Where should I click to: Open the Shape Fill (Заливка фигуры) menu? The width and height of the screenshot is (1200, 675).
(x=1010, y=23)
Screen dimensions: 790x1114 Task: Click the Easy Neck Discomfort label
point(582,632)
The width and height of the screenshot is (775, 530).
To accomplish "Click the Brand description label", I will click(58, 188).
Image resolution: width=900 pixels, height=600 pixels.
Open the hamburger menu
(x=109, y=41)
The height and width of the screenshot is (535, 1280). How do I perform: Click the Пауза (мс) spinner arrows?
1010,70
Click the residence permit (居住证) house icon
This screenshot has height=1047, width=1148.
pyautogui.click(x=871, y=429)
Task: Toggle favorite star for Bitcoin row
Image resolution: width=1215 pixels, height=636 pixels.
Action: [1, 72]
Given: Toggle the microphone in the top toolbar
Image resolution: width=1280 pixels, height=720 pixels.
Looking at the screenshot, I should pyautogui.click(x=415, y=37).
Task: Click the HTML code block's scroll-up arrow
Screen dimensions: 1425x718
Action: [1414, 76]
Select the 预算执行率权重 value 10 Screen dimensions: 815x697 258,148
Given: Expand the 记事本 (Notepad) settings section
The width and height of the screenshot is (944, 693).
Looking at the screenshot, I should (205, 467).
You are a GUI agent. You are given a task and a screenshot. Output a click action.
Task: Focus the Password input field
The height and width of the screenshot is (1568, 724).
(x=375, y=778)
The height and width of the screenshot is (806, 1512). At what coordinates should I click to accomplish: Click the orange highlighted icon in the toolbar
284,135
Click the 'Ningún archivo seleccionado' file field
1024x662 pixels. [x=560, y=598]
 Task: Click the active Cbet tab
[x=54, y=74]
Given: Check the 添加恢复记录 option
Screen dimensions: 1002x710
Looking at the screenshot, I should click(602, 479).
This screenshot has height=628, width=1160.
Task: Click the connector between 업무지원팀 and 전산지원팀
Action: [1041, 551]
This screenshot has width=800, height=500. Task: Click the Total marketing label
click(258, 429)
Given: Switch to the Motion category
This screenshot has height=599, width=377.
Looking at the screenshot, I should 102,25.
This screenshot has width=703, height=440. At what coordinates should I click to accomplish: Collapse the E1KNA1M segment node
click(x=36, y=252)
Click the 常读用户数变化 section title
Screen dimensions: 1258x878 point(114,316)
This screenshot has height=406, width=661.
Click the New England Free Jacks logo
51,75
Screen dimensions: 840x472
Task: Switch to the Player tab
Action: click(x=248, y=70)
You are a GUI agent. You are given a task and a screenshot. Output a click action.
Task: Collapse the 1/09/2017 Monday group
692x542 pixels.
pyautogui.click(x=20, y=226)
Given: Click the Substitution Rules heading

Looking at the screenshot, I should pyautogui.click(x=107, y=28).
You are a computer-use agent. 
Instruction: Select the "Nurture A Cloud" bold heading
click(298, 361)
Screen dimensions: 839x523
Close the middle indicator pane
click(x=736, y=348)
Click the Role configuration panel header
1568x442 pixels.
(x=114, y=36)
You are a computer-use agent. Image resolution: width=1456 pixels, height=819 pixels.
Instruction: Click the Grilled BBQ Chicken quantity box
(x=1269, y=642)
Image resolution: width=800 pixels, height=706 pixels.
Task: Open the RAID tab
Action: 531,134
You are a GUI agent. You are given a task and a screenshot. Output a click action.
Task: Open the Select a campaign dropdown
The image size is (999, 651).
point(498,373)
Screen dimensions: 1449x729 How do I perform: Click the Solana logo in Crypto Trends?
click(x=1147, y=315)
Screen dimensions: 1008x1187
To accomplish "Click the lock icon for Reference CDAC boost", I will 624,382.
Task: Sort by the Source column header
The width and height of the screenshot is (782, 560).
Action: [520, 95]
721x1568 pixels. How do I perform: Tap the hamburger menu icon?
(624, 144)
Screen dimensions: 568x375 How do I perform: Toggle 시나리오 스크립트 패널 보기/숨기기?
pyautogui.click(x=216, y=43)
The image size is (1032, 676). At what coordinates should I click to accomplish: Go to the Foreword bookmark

____________________

--- What to do ---
For the string "will", count the lines of the preceding listing in which it appears, and report the count alone.

--- Answer box ---
2